TEXT PASSAGE
** Start **
= Dean of Tuam =

Church of Ireland official

The Dean of Tuam (/ˈtjuːəm/ TEW-əm) is a post held in the Diocese of Tuam, as head of the cathedral chapter from after the creation of the diocese at the Synod of Rathbreasail in 1111.

==Background==

A dean is often the chief resident cleric of a cathedral or other collegiate church and the head of the chapter of canons. Some cathedral chapters are headed by Archpriests, Provosts or (as in the mediaeval chapters of St David's and Llandaff until later reforms) a Precentor.
If the cathedral or collegiate church has its own parish, the dean is now generally also rector of the parish. In the Church of Ireland dioceses of Clogher, Connor, and Dromore the roles are, however, often separated.

Since the Henrician Reformation, there have been parallel successions, one Church of Ireland, the other Roman Catholic.
** End **
SOURCE EXCERPT
** Start **
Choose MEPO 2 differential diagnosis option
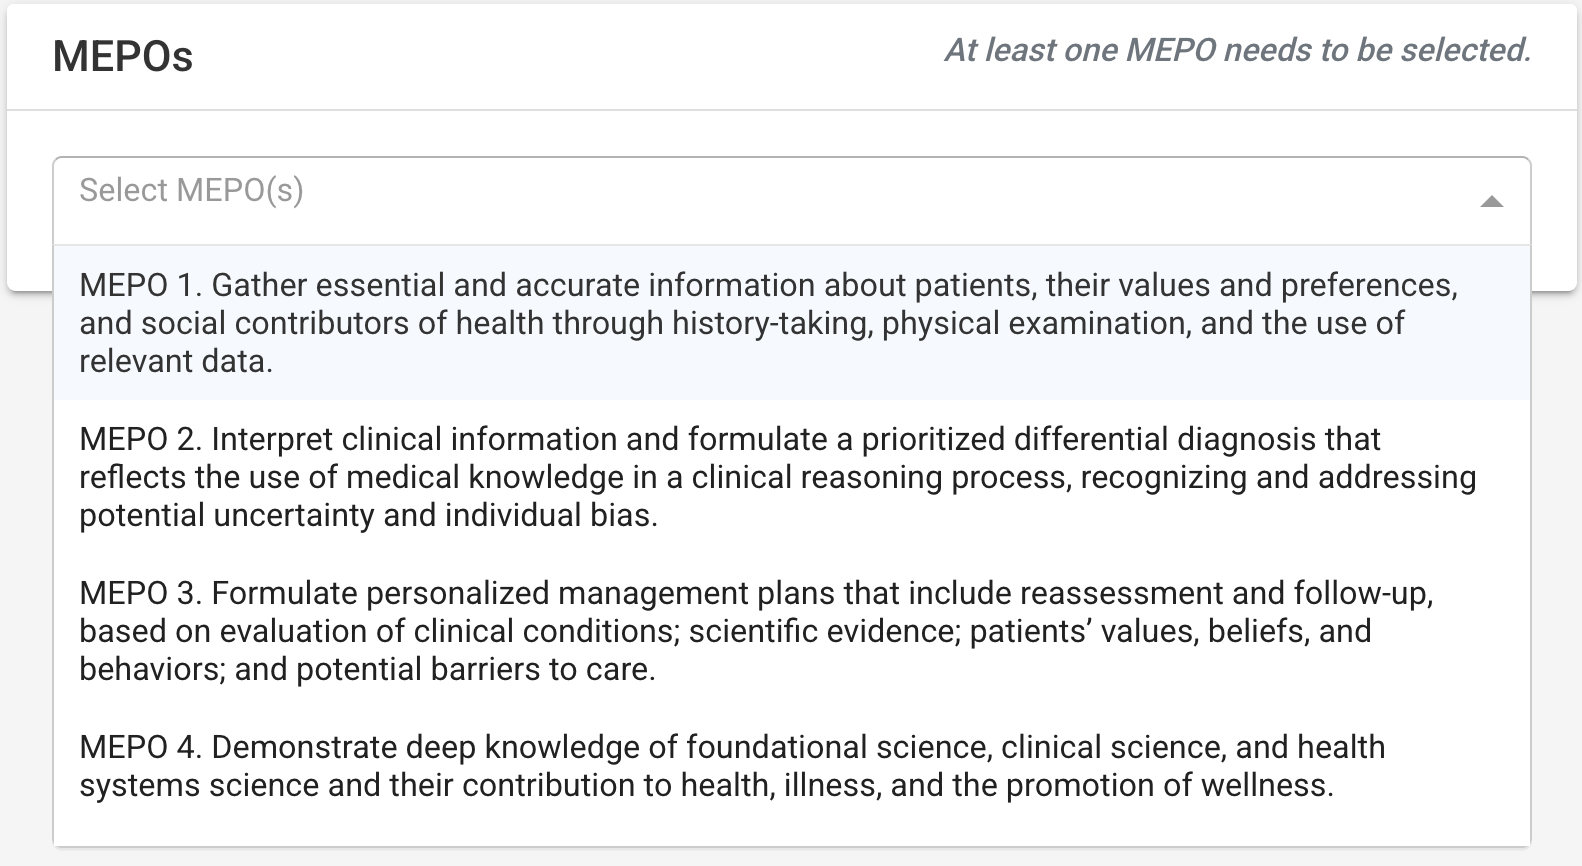Image resolution: width=1582 pixels, height=866 pixels. click(791, 477)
** End **
PARTS OF THE EXERCISE
1. According to the Dean of Tuam text, at which synod was the Diocese of Tuam created?
2. Reproduce the part of the Dean of Tuam text that opens with the words containing "If the cathedral" and closes with "other Roman Catholic.".

EXERCISE RESULTS
1. The Synod of Rathbreasail, in 1111.

2.
If the cathedral or collegiate church has its own parish, the dean is now generally also rector of the parish. In the Church of Ireland dioceses of Clogher, Connor, and Dromore the roles are, however, often separated.

Since the Henrician Reformation, there have been parallel successions, one Church of Ireland, the other Roman Catholic.